_What the task asks:_ Leave out all images and set down the records exactly as given.

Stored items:
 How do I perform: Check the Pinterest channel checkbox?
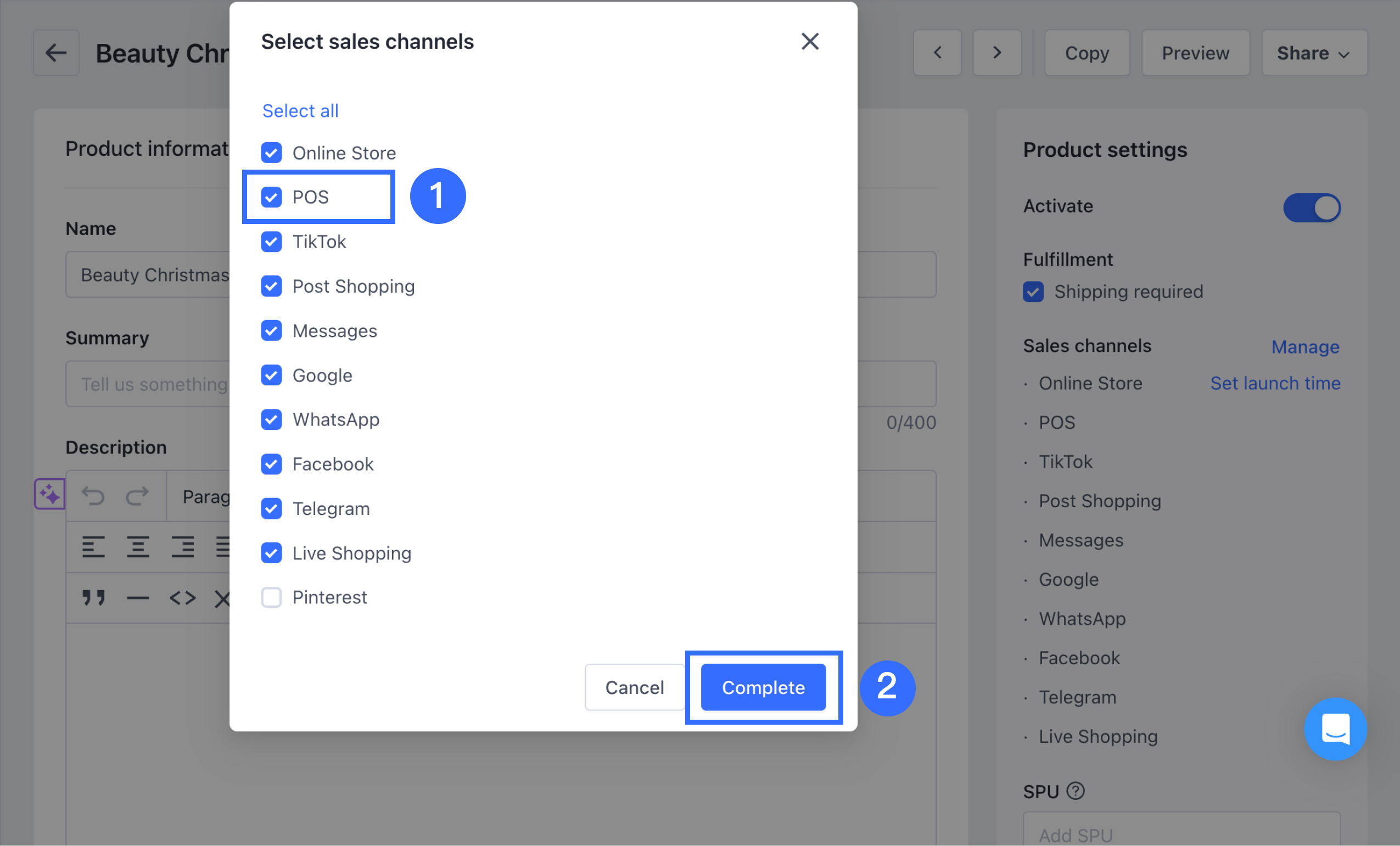pos(272,597)
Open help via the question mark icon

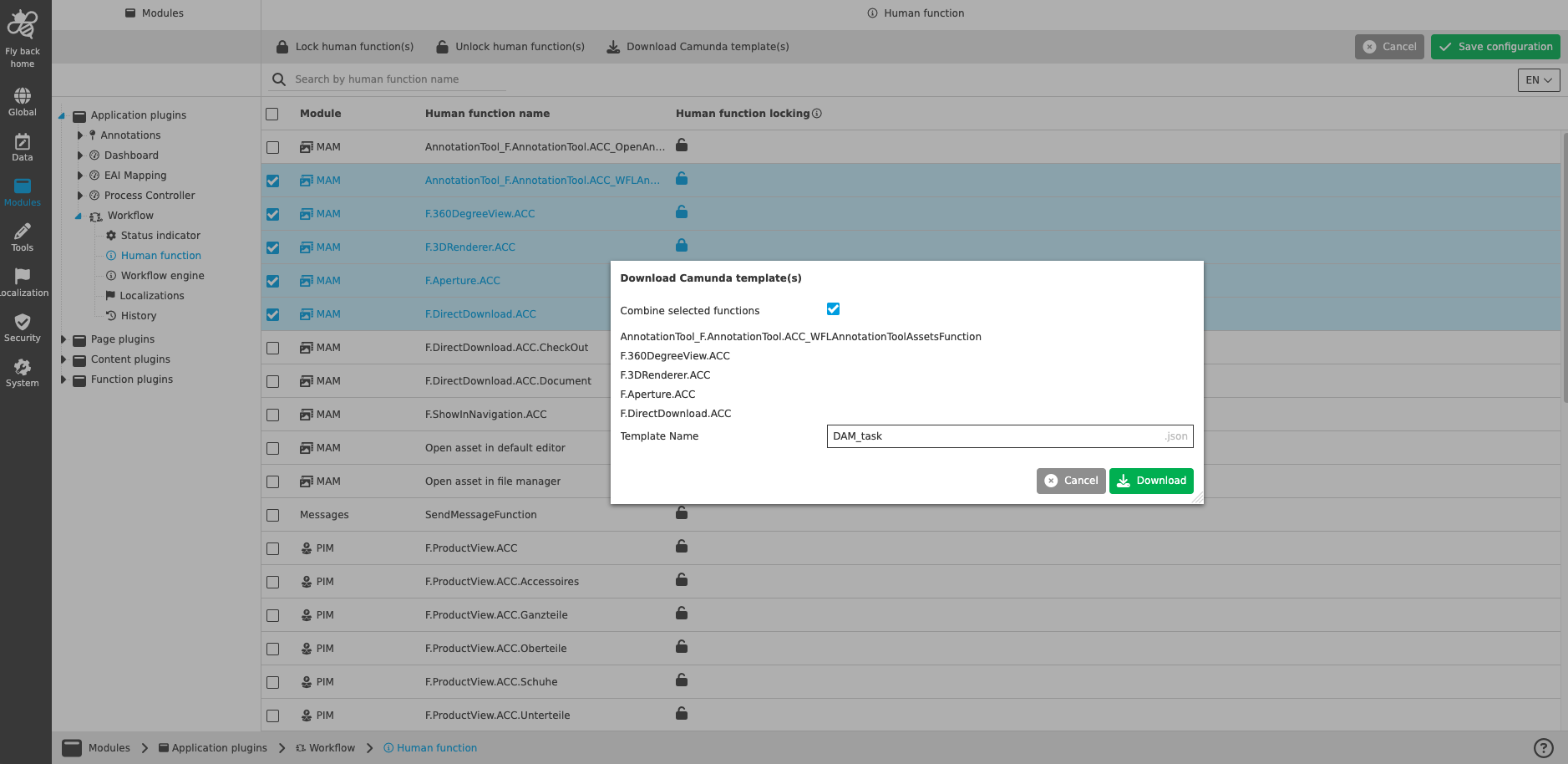pyautogui.click(x=1545, y=746)
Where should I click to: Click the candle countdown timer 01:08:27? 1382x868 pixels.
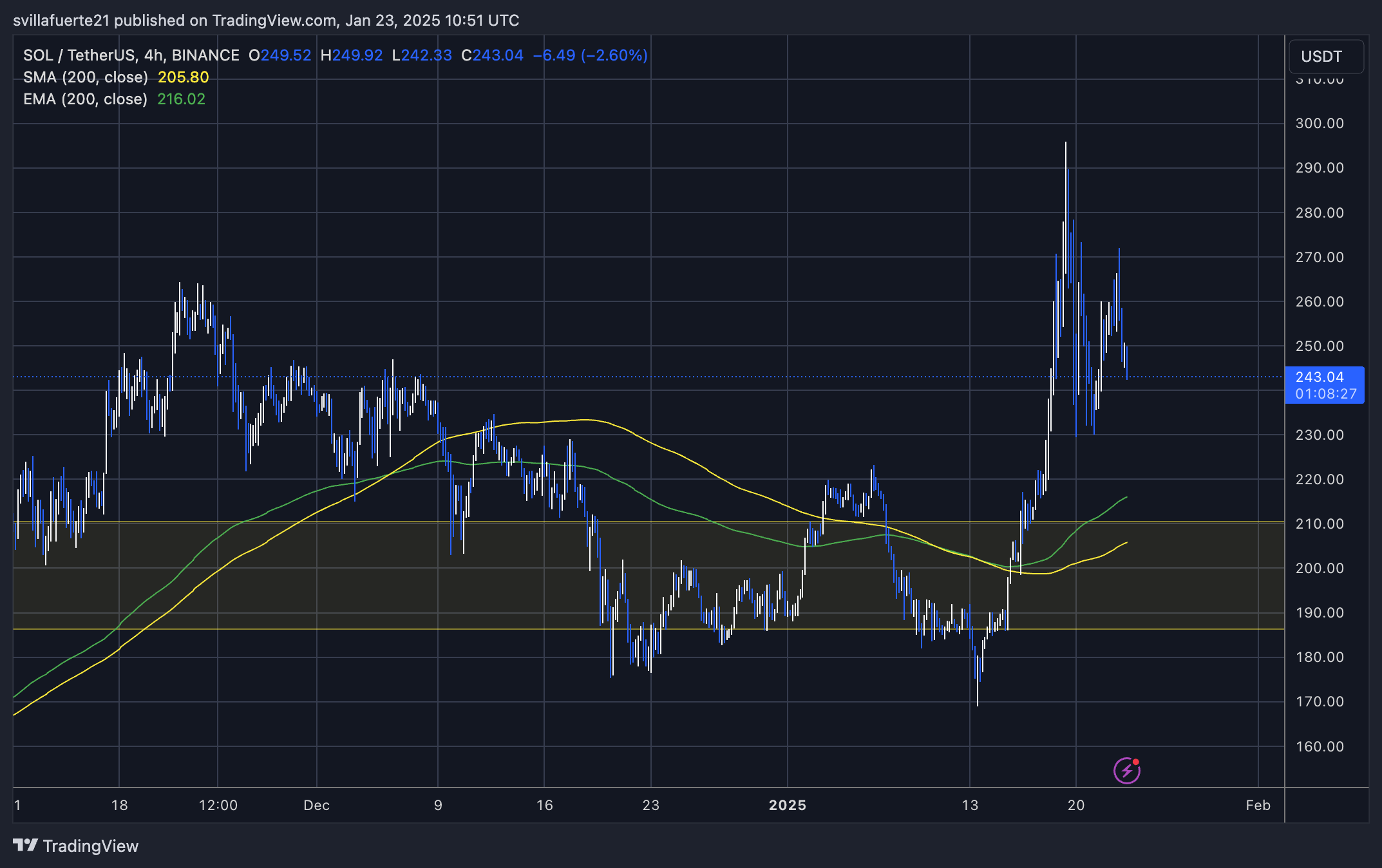point(1325,394)
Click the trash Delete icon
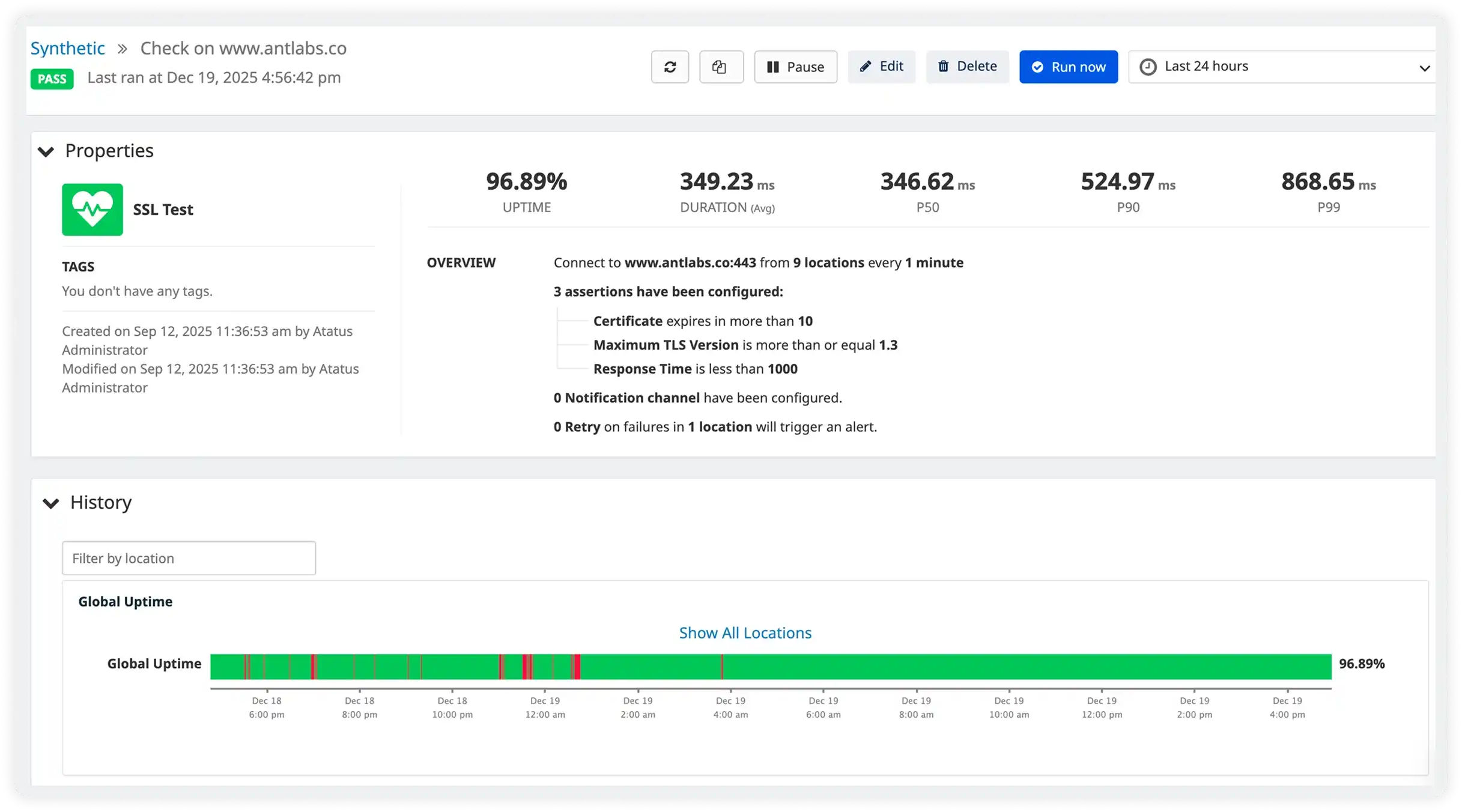The height and width of the screenshot is (812, 1462). pos(943,67)
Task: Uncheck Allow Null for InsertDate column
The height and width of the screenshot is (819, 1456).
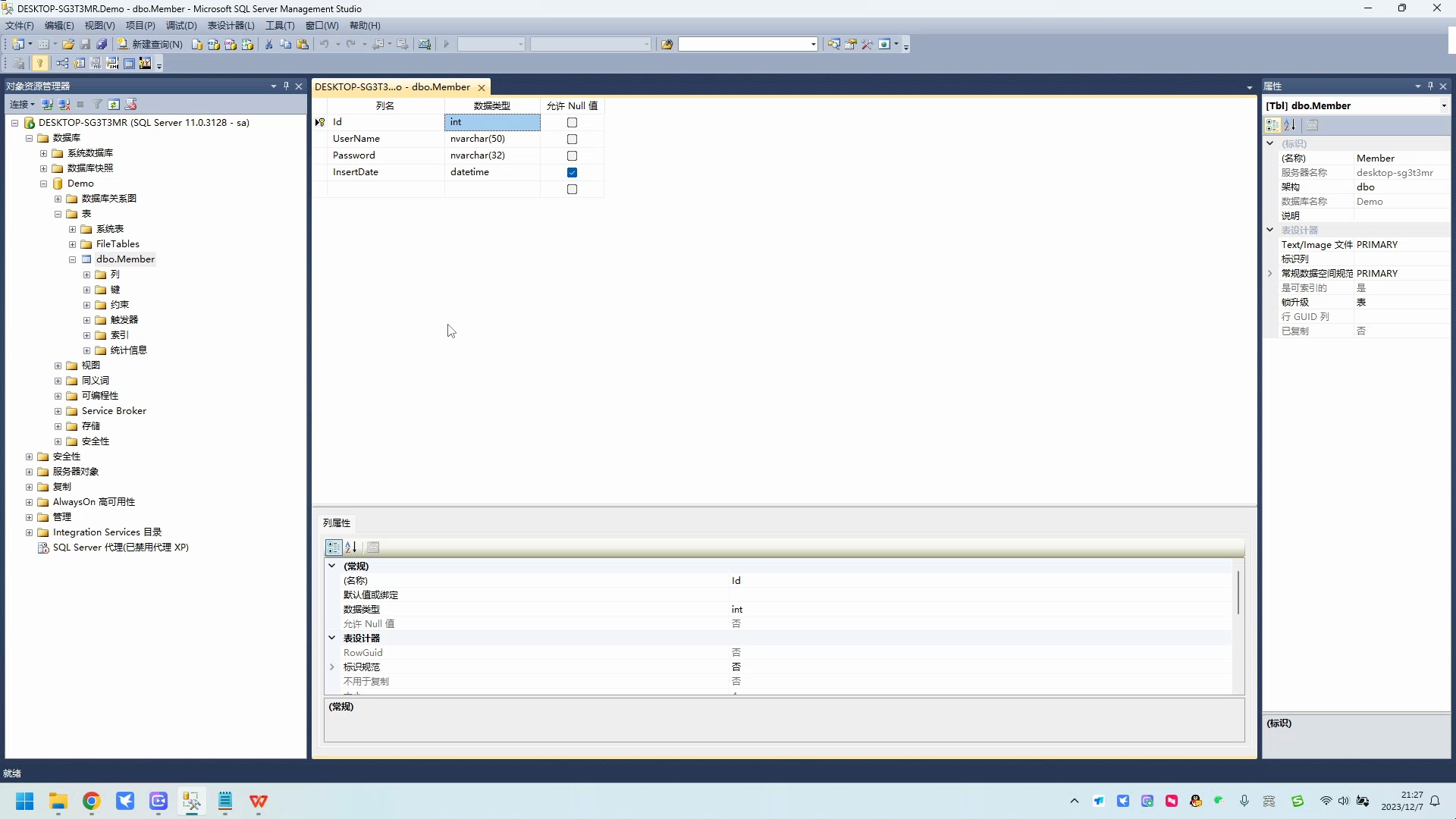Action: [572, 172]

_Expected output:_
 How do I perform: Check the Pinterest channel checkbox?
pos(272,597)
Open help via the question mark icon

pyautogui.click(x=1545, y=746)
Where should I click to: Click the candle countdown timer 01:08:27? 1382x868 pixels.
point(1325,394)
Click the trash Delete icon
The height and width of the screenshot is (812, 1462). pos(943,67)
Task: Uncheck Allow Null for InsertDate column
The height and width of the screenshot is (819, 1456).
Action: [572, 172]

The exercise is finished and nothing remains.